Всегда солдат | страница 86
- Сейчас придет.
- Я вот что думаю, Серафим, - начал после паузы Лопухов и замялся. - В общем, начистоту. Ты как думаешь двигаться?
- Известно, к Днепру, а затем прямо на восток к Воронежу.
- К фронту, значит? Далеко. Опять, чего доброго, словят. Мне такой путь не с руки. - Лопухов отвел глаза и уставился в окно. - Решил подаваться на север, через Житомирскую область. Сторона лесная, легче прятаться, да и партизан, может, встречу… Я те края хорошо знаю. Давай со мной!
- Нет, - жестко отрезал я.
- Осуждаешь? Думаешь, до дому рвусь?
- Это дело твоей совести…
С первых же слов мне стало ясно, что Лопухов хочет отколоться. Мое присутствие стесняло его, и я догадывался почему. Попав в плен, Алексей где-то на этапе сбежал, но на фронт пробираться не стал, а вошел приймаком в дом вдовы. Вел ли он себя неосторожно или кто-то выдал, только однажды полицаи взяли его прямо с постели, избили и отправили в Конотопский лагерь. Я подозревал, что Алексей не будет добираться до Житомирской области, а отыщет какое-нибудь глухое село и вновь войдет в дом временным мужем.

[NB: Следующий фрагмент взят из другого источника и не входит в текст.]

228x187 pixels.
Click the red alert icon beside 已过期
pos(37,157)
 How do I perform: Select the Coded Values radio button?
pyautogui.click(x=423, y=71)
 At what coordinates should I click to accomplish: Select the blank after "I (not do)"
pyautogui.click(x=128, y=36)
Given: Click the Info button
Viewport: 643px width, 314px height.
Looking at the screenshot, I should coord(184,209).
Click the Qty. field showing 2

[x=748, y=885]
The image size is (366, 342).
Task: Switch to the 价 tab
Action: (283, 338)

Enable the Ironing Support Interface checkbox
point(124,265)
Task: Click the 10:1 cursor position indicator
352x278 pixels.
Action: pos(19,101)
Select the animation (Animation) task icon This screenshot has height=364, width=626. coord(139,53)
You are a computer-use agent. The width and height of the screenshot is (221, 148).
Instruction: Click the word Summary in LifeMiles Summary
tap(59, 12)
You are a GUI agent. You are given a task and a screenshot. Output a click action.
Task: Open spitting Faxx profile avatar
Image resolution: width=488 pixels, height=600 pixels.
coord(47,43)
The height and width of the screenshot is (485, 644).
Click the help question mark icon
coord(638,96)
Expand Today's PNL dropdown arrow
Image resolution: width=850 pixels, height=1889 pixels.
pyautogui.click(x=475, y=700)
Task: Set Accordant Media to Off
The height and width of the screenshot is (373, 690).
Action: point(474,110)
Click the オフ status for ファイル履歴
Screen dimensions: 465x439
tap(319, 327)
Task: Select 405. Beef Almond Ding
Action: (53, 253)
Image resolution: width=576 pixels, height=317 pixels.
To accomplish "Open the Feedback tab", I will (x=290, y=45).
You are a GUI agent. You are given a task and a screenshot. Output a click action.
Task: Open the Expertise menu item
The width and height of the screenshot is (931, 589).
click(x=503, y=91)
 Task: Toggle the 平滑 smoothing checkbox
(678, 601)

Не таким человеком был Лопухов, чтобы без особой [129] нужды, как он иногда сам говорил, рисковать собственной шкурой. Алексей не станет предателем, не пойдет в полицаи, но за жизнь будет цепляться всеми дозволенными способами. Его рассуждения несложны и на первый взгляд оправданы. Не его вина, что попал в плен: в бою ранило, а часть отступила. В лагере вел себя не хуже многих. Предоставился случай - бежал. Бежал, рискуя головой. Но, если бы остался в Калиновском лагере, не выжил бы. Это наверняка, и это он знал точно. А побег возвращал к жизни. И хоть шансы были невелики, но еще меньше было их за колючей проволокой…
Все было ясно, и я не стал попусту тратить слова. Давно понял, что Лопухов мне только временный попутчик, но никак не верный друг, на которого можно положиться, как на самого себя.
Разговор наш закончился тягостным молчанием. Прервала его вернувшаяся хозяйка.
- Ну вот и нашла тебе чеботы, мил человек, - сказала она и протянула огромного размера сапоги.
На сапогах были следы давнишней грязи. От долгого лежания они ссохлись и покоробились. Подошвы так скрючило, что все усилия распрямить их ни к чему не привели: носки почти касались голенищ. Я долго и тщетно пытался натянуть на себя «обнову», но только измучился и стер в кровь правый подъем.
- Ну их к черту! - рассердился я и отшвырнул сапоги.
- А ты, мил человек, водичкой, водичкой, - посоветовала хозяйка. - Они и размякнут.